Stored data entries:

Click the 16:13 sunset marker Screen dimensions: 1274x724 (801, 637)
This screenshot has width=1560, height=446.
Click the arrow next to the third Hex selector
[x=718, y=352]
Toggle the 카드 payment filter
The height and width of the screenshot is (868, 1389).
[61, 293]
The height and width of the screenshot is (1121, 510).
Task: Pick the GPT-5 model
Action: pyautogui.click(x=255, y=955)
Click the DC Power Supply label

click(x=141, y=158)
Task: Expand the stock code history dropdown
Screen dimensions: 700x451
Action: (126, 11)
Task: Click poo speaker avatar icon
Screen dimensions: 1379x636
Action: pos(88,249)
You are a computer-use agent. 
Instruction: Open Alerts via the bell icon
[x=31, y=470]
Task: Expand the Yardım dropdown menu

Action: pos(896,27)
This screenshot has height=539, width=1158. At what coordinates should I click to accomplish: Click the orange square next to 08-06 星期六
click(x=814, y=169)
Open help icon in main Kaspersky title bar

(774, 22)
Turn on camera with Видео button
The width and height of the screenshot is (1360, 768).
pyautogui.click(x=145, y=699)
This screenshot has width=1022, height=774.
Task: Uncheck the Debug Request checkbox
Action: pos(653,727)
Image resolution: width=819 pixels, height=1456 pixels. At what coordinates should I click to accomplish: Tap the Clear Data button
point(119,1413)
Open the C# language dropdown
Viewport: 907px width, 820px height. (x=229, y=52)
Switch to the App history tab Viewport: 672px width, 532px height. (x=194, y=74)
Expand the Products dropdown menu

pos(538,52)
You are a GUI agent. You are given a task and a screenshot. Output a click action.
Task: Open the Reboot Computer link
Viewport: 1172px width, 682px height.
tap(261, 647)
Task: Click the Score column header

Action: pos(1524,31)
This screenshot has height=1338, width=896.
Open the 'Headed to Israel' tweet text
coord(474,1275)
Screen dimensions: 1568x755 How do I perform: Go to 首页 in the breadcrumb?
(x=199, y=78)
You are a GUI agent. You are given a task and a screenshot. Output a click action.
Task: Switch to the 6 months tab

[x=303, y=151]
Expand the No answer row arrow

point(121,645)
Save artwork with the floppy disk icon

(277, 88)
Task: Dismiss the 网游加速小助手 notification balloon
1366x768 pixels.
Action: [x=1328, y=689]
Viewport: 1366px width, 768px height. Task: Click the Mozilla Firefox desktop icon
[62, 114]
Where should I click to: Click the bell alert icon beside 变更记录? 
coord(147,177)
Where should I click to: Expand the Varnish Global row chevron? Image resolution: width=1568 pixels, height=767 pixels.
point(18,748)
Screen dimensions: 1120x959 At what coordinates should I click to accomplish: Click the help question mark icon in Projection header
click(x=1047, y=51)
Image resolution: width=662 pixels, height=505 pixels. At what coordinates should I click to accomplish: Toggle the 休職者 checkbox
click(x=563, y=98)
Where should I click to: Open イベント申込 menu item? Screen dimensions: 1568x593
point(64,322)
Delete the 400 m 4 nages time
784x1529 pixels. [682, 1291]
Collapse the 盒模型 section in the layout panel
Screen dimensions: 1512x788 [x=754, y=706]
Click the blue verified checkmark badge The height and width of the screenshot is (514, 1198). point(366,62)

WHAT THE TASK REQUIRES:
Every record must be set down again exactly.

RESULT OF THIS TASK:
Click the 16:13 sunset marker Screen dimensions: 1274x724 (801, 637)
This screenshot has width=1560, height=446.
Click the arrow next to the third Hex selector
[x=718, y=352]
Toggle the 카드 payment filter
The height and width of the screenshot is (868, 1389).
[61, 293]
The height and width of the screenshot is (1121, 510).
Task: Pick the GPT-5 model
Action: pyautogui.click(x=255, y=955)
Click the DC Power Supply label

click(x=141, y=158)
Task: Expand the stock code history dropdown
Screen dimensions: 700x451
Action: (126, 11)
Task: Click poo speaker avatar icon
Screen dimensions: 1379x636
Action: pos(88,249)
You are a computer-use agent. 
Instruction: Open Alerts via the bell icon
[x=31, y=470]
Task: Expand the Yardım dropdown menu

Action: pos(896,27)
This screenshot has height=539, width=1158. At what coordinates should I click to accomplish: Click the orange square next to 08-06 星期六
click(x=814, y=169)
Open help icon in main Kaspersky title bar

(774, 22)
Turn on camera with Видео button
The width and height of the screenshot is (1360, 768).
pyautogui.click(x=145, y=699)
This screenshot has width=1022, height=774.
Task: Uncheck the Debug Request checkbox
Action: pos(653,727)
Image resolution: width=819 pixels, height=1456 pixels. At what coordinates should I click to accomplish: Tap the Clear Data button
point(119,1413)
Open the C# language dropdown
Viewport: 907px width, 820px height. (x=229, y=52)
Switch to the App history tab Viewport: 672px width, 532px height. (x=194, y=74)
Expand the Products dropdown menu

pos(538,52)
You are a GUI agent. You are given a task and a screenshot. Output a click action.
Task: Open the Reboot Computer link
Viewport: 1172px width, 682px height.
tap(261, 647)
Task: Click the Score column header

Action: pos(1524,31)
This screenshot has height=1338, width=896.
Open the 'Headed to Israel' tweet text
coord(474,1275)
Screen dimensions: 1568x755 How do I perform: Go to 首页 in the breadcrumb?
(x=199, y=78)
You are a GUI agent. You are given a task and a screenshot. Output a click action.
Task: Switch to the 6 months tab

[x=303, y=151]
Expand the No answer row arrow

point(121,645)
Save artwork with the floppy disk icon

(277, 88)
Task: Dismiss the 网游加速小助手 notification balloon
1366x768 pixels.
Action: [x=1328, y=689]
Viewport: 1366px width, 768px height. Task: Click the Mozilla Firefox desktop icon
[62, 114]
Where should I click to: Click the bell alert icon beside 变更记录? 
coord(147,177)
Where should I click to: Expand the Varnish Global row chevron? Image resolution: width=1568 pixels, height=767 pixels.
point(18,748)
Screen dimensions: 1120x959 At what coordinates should I click to accomplish: Click the help question mark icon in Projection header
click(x=1047, y=51)
Image resolution: width=662 pixels, height=505 pixels. At what coordinates should I click to accomplish: Toggle the 休職者 checkbox
click(x=563, y=98)
Where should I click to: Open イベント申込 menu item? Screen dimensions: 1568x593
point(64,322)
Delete the 400 m 4 nages time
784x1529 pixels. [682, 1291]
Collapse the 盒模型 section in the layout panel
Screen dimensions: 1512x788 [x=754, y=706]
Click the blue verified checkmark badge The height and width of the screenshot is (514, 1198). point(366,62)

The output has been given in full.